» Task requirements: In the mailing-list post below about trying multiple mail addresses, name every host whose net 36 IP address the post says no site outside of Stanford should ever use.

----- Quoted passage -----

[comp.mail.headers] trying multiple addresses

MRC@PANDA.PANDA.COM (Mark Crispin) (02/15/88)

     I am sure the advocates of trying multiple mail addresses would
feel quite differently if they had to pay per-packet charges for network
access.  Historically, only a small percentage of network connection
failures -- typically less than 1% -- have been due to a dysfunctional
IP address.  The remaining (= overwhelming majority of) failures have
been due to dysfunctional networks, dysfunctional hosts, or dysfunctional
servers.

     It is possible that trying a different IP address may help in the
dysfunctional network case, although typically the "non-best" IP addresses
all involve the dysfunctional network in some way (look at some network
topology maps some time).  This is a relatively rare case anyway.

     Many times, the "non-best" IP address is substantially inferior to
the point where it should not be used under ANY circumstance.  No site
outside of Stanford should *ever* use SAIL's, Score's, or SUMEX-AIM's
net 36 IP address; the gateway between net 10 and net 36 (as well as the
net 36 subnet from that gateway) is seriously overloaded.

     If I understand JLarson.pa correctly, he's saying that Xerox.COM
will use SUMEX-AIM's net 36 address just because they couldn't connect
to the net 10 address the last time.  If this is common behavior it's
no wonder those of us who must use the net 10/36 gateway find it so
unusable.  Will I have to instruct the servers on multi-homed net 10/36
hosts to refuse connections on net 36 from non-net 36 hosts to get them
to stop?

     What about those guys multi-homed on a "free" and a pay-per-packet
X.25 net?  Do they appreciate this behavior?

     The *correct* solution to this problem is NOT kludgy algorithms in
the mailer.  The correct solution is multi-part, and involves:
1) complete the migration from the host table to the domain system.  The
   NIC simply cannot keep up with the changes in network topology (as the
   Xerox experience showed), and, frankly, it's unreasonable for us to
   expect them to.

----- Provided material -----

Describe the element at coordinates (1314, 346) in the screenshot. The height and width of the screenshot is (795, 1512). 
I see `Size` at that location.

-----
----- Provided material -----

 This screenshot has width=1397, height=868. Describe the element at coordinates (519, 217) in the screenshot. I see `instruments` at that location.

-----

» Reply to the task: SAIL, Score, and SUMEX-AIM.